We came, we saw, and now we present our six favorite flicks from the Sundance Film Festival, which came to a close yesterday. The Anton Yelchin love story “Like Crazy” may have picked up the Grand Jury Prize, but we believe these are the six movies most worth tracking. Except for “The Lie,” all films were acquired and will be opening later this year.

Martha Marcy May Marlene
The stunning Lizzie Olsen, younger sister to the Olsen twins, makes her debut performance (well, discounting a handful of Mary-Kate and Ashley movies) as a confused soul who’s escaped from a cult. Brainwashed and fearful that the cult is hunting her down, she displays an escalating and palpable paranoia.

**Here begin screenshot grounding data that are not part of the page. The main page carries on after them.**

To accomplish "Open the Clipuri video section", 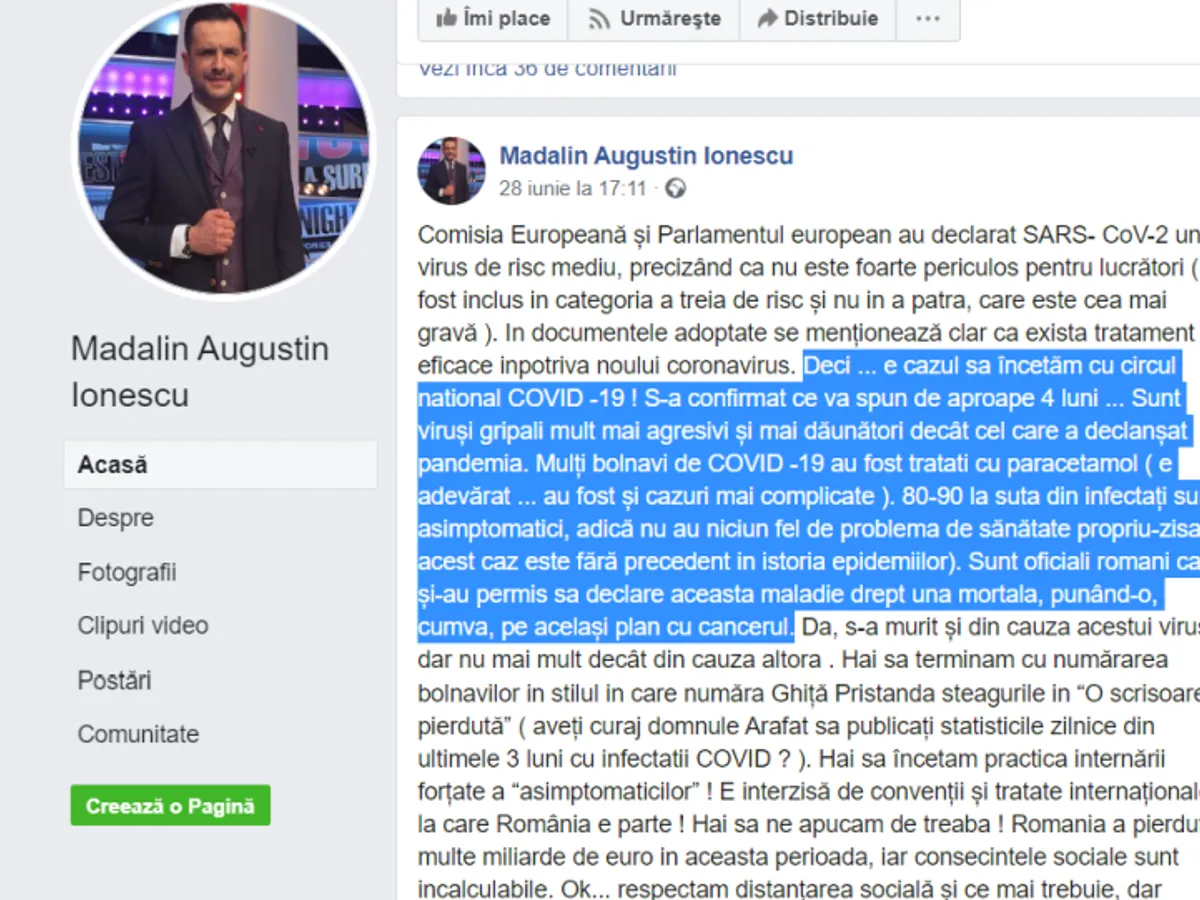I will point(143,626).
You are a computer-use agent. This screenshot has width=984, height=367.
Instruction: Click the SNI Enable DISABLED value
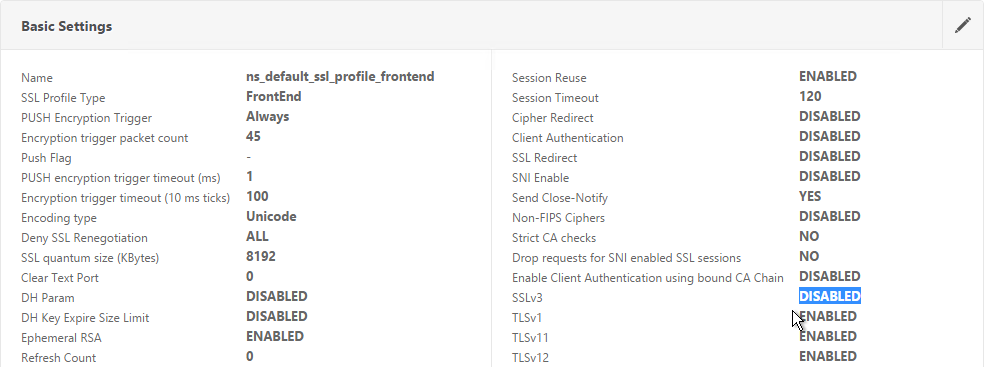point(830,176)
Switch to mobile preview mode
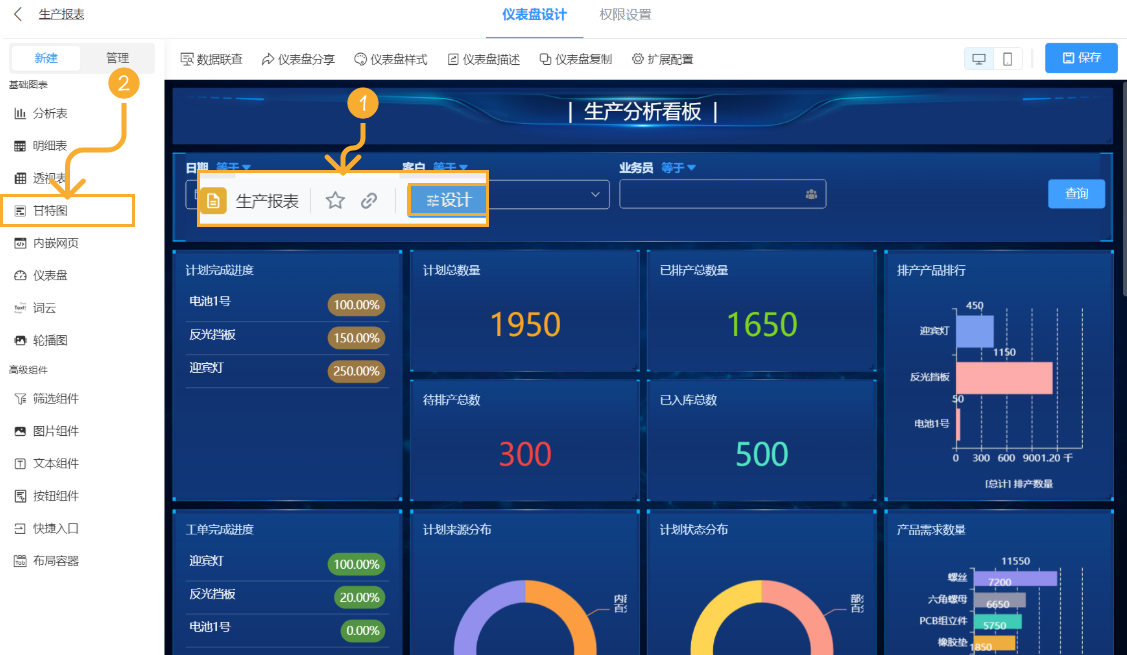 [x=1006, y=59]
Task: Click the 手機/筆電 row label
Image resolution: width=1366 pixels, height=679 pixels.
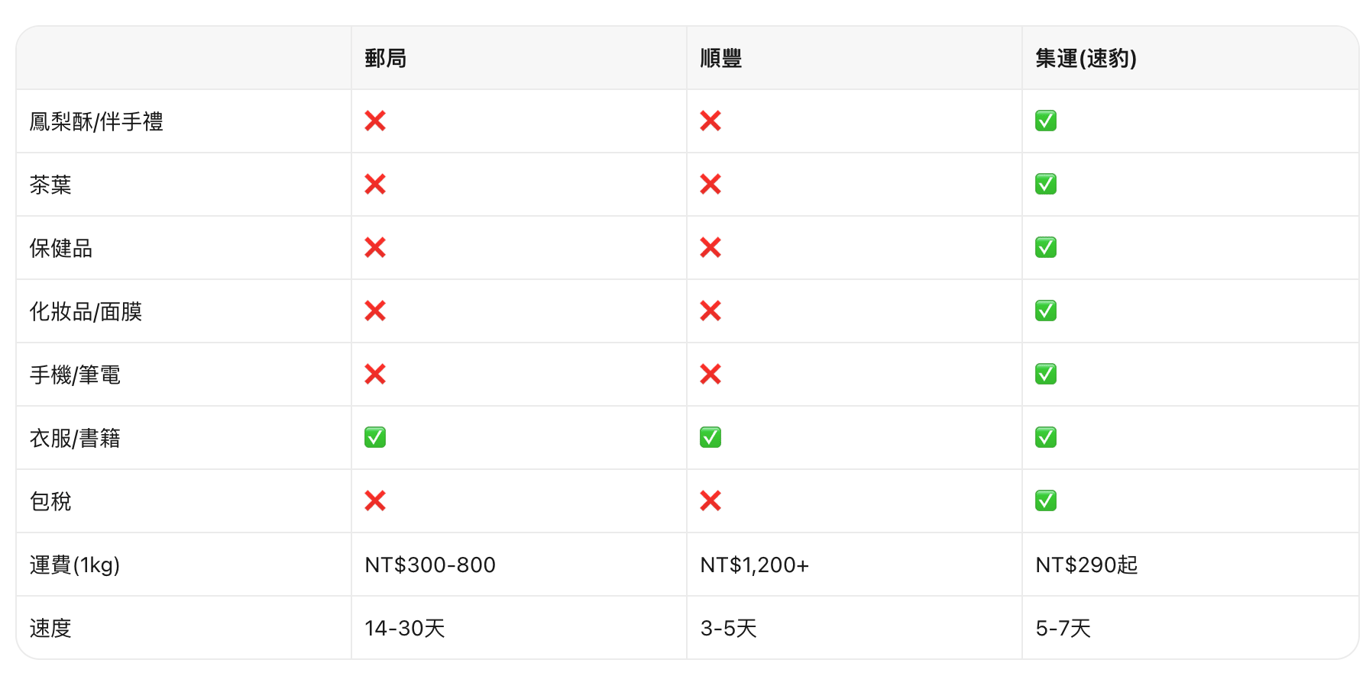Action: tap(75, 375)
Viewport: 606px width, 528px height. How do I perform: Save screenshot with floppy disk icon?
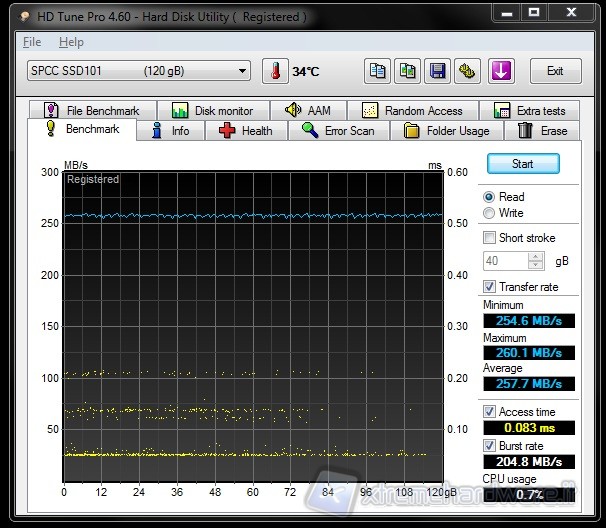[437, 71]
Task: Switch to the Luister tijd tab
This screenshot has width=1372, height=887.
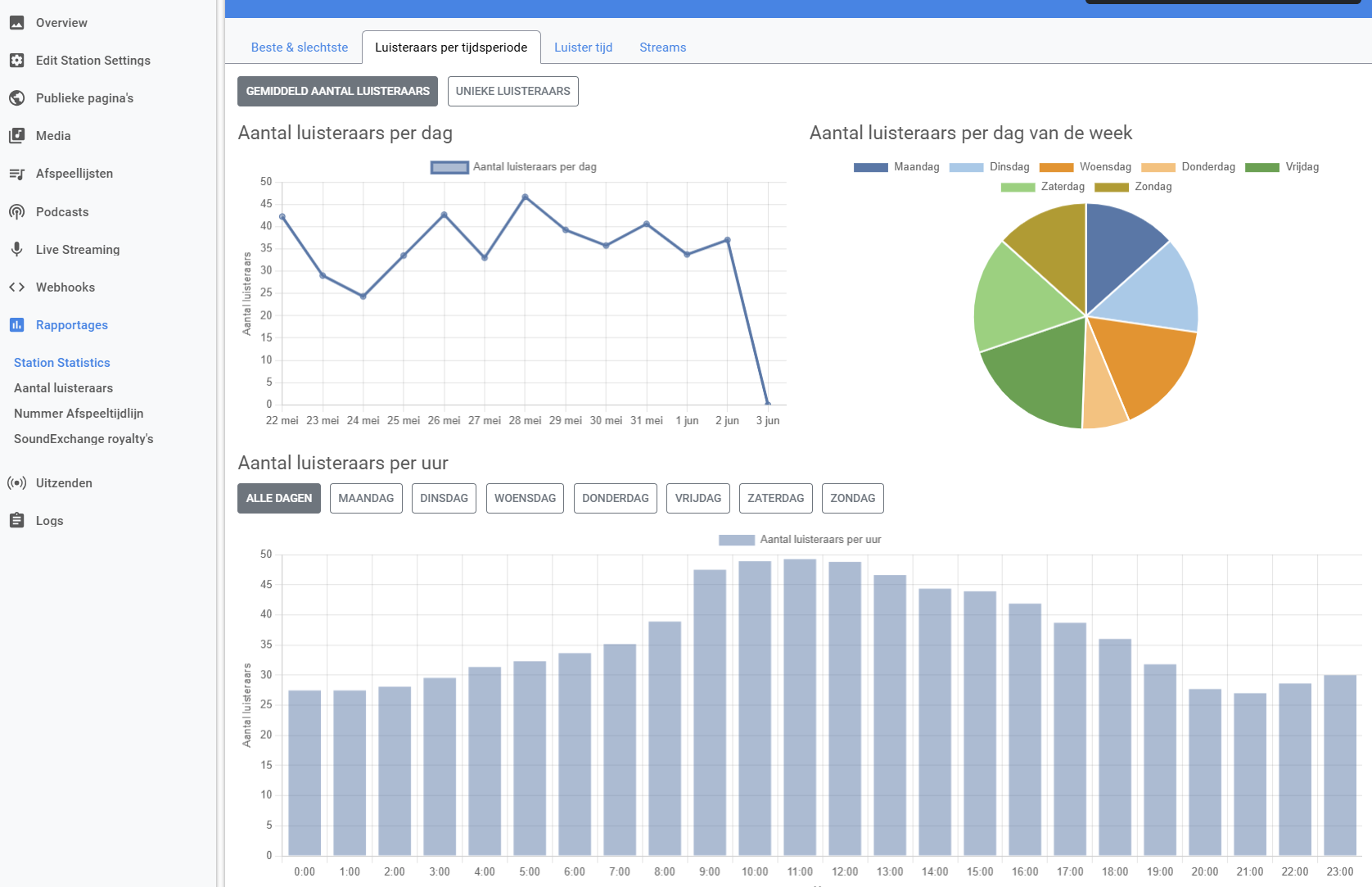Action: (x=583, y=48)
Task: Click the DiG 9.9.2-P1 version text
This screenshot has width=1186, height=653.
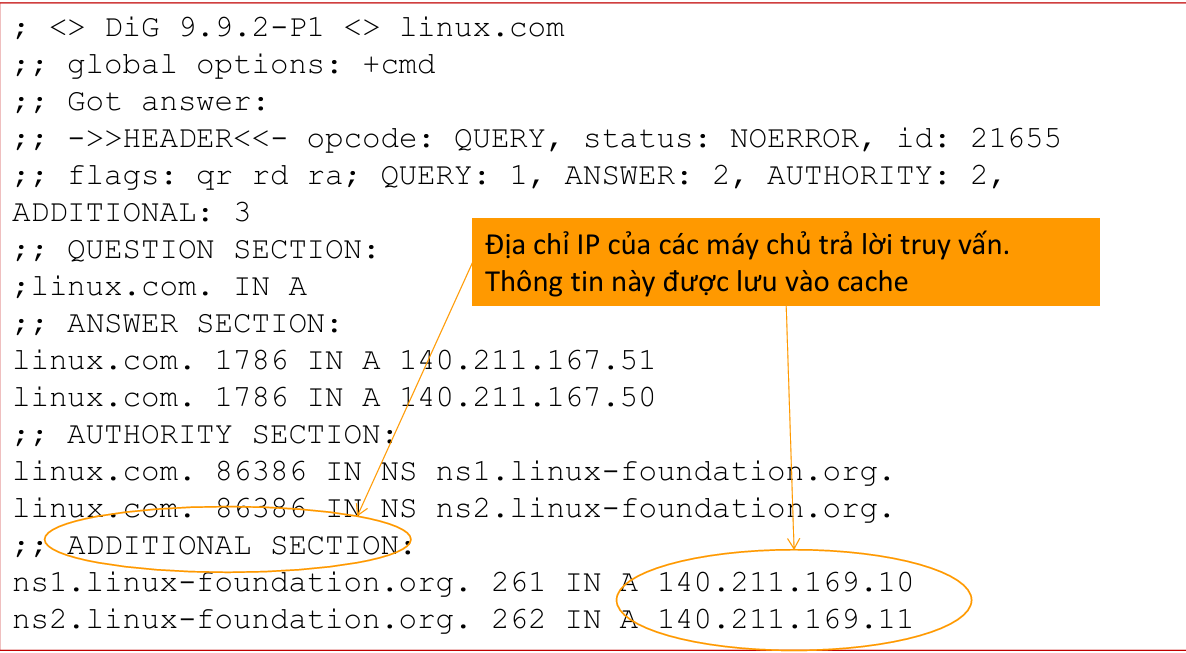Action: [215, 28]
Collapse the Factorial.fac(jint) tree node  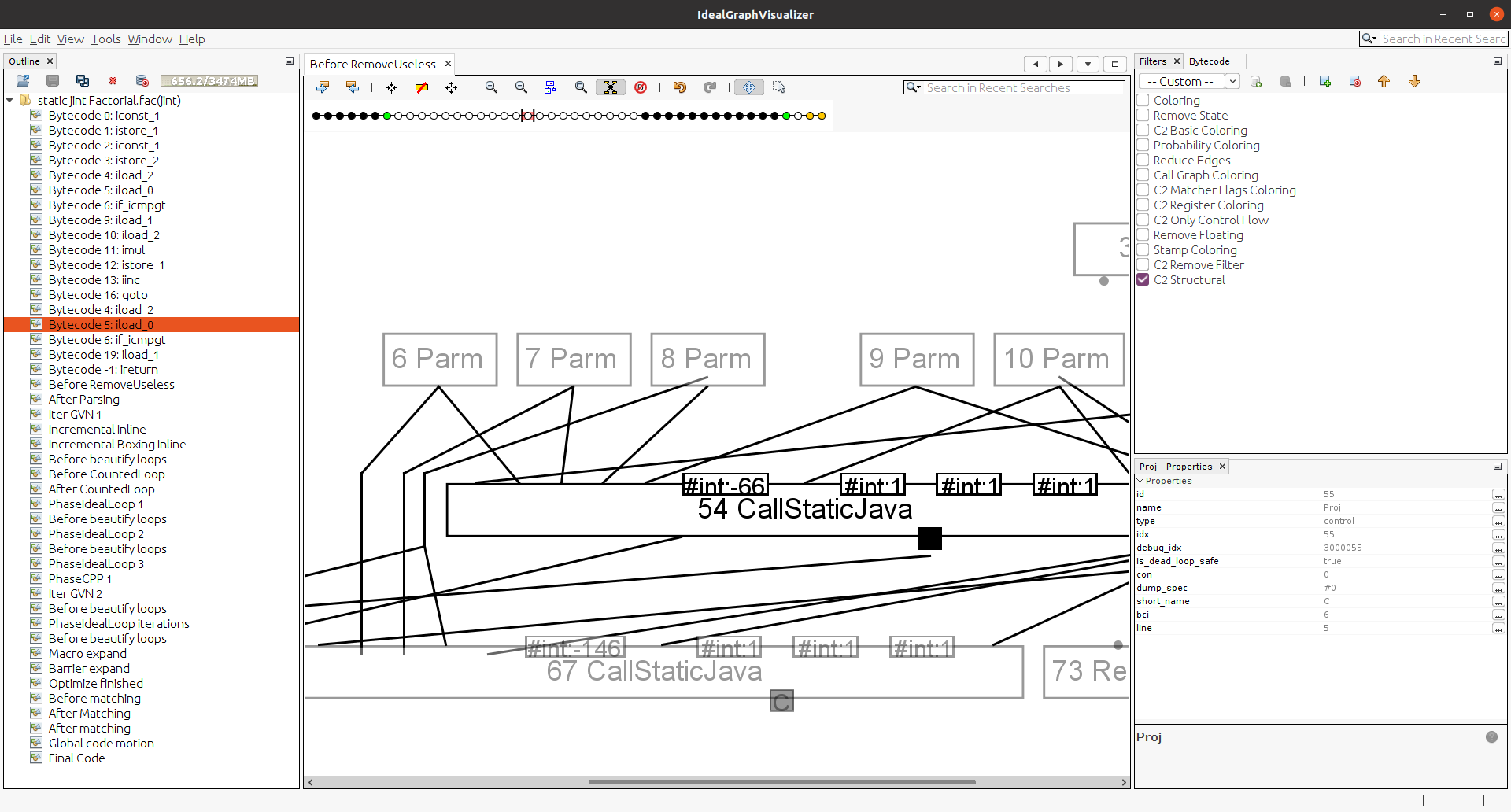(x=10, y=101)
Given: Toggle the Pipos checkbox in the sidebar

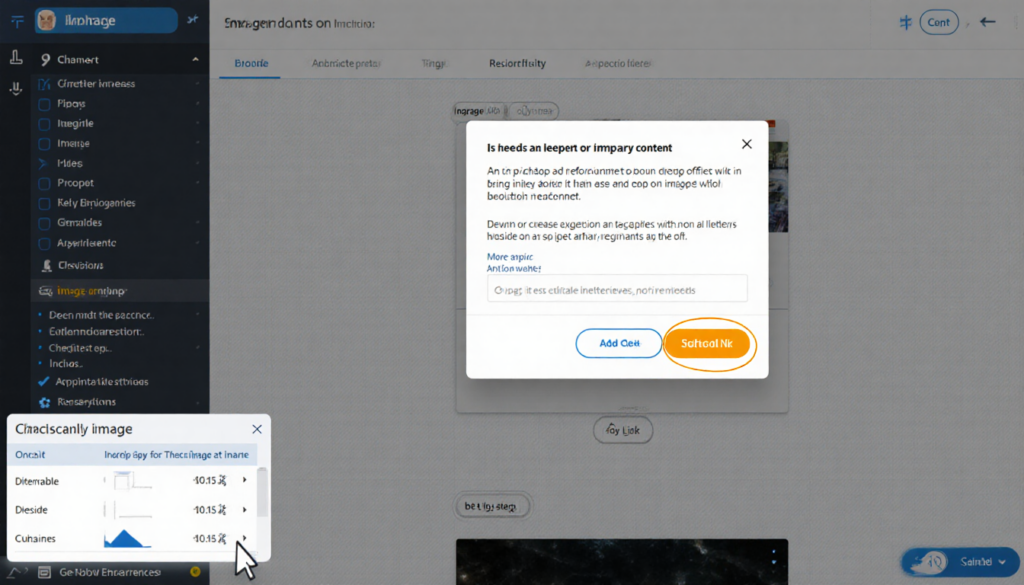Looking at the screenshot, I should click(x=44, y=103).
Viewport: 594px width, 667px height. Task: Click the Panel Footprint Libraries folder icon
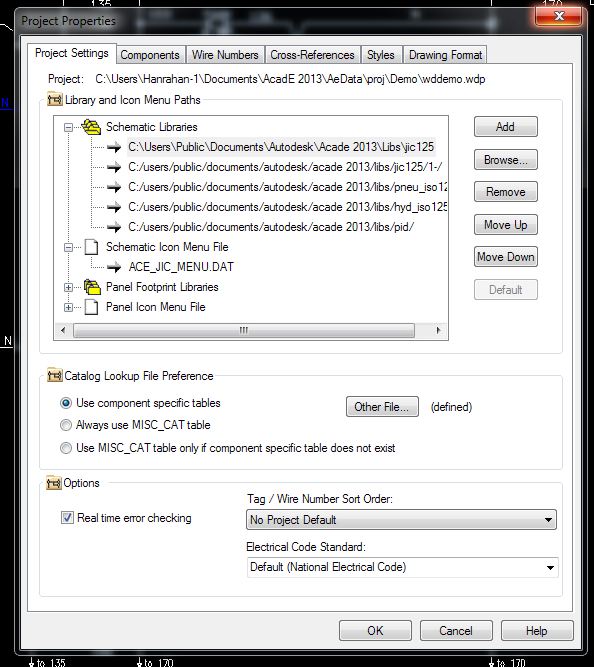pos(92,287)
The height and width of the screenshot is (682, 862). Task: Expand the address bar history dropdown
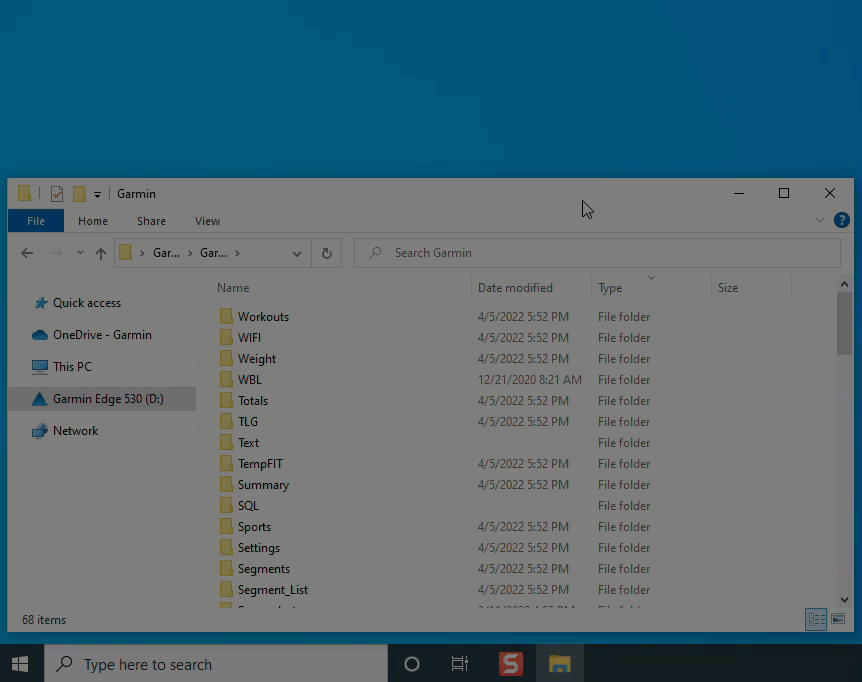pyautogui.click(x=297, y=253)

Page One: A Year Inside the New York Times
This surprisingly brisk documentary is a moving defense of newspapers in an age of imperiled print media. The camera follows reporters as they discuss coverage of stories, most notably WikiLeaks. The heart and soul of the film, though, is media columnist David Carr, who valiantly defends the Grey Lady with vim and humor.

Take Shelter
Michael Shannon is the reason to watch this brooding thriller about a man who, spurred on by horrific nightmares, becomes obsessed with building a storm shelter in his backyard. His wife and friends are not sure what to make of his behavior, and neither is he: Is he crazy, or just incredibly pragmatic?

My Idiot Brother
Paul Rudd was born to play Ned, a naïve free spirit who coasts through life with bright eyes, kindness and disarming hippie hair. When life throws him some curveballs, he couch-surfs between the homes of his three very different sisters (Elizabeth Banks, Emily Mortimer and Zooey Deschanel). It’s a comedy with much heart.

The Lie
Prepare to cringe during this excruciating saga of a man who (spoiler alert!) gets out of work by telling his boss that his baby daughter just died. It’s an unthinkable lie to utter, and the consequences keep snowballing. Watching it is not as sadistic as it sounds, though: This is a realistic portrayal of a young couple as they struggle to hold onto their ideals.

The Guard
If you like Martin McDonagh (“In Bruges”), you may enjoy this debut from his brother, John Michael McDonagh, who shares the same dark sense of humor. Brendan Gleeson plays a small-town Irish cop who teams with an FBI agent (Don Cheadle) to take down a drug ring.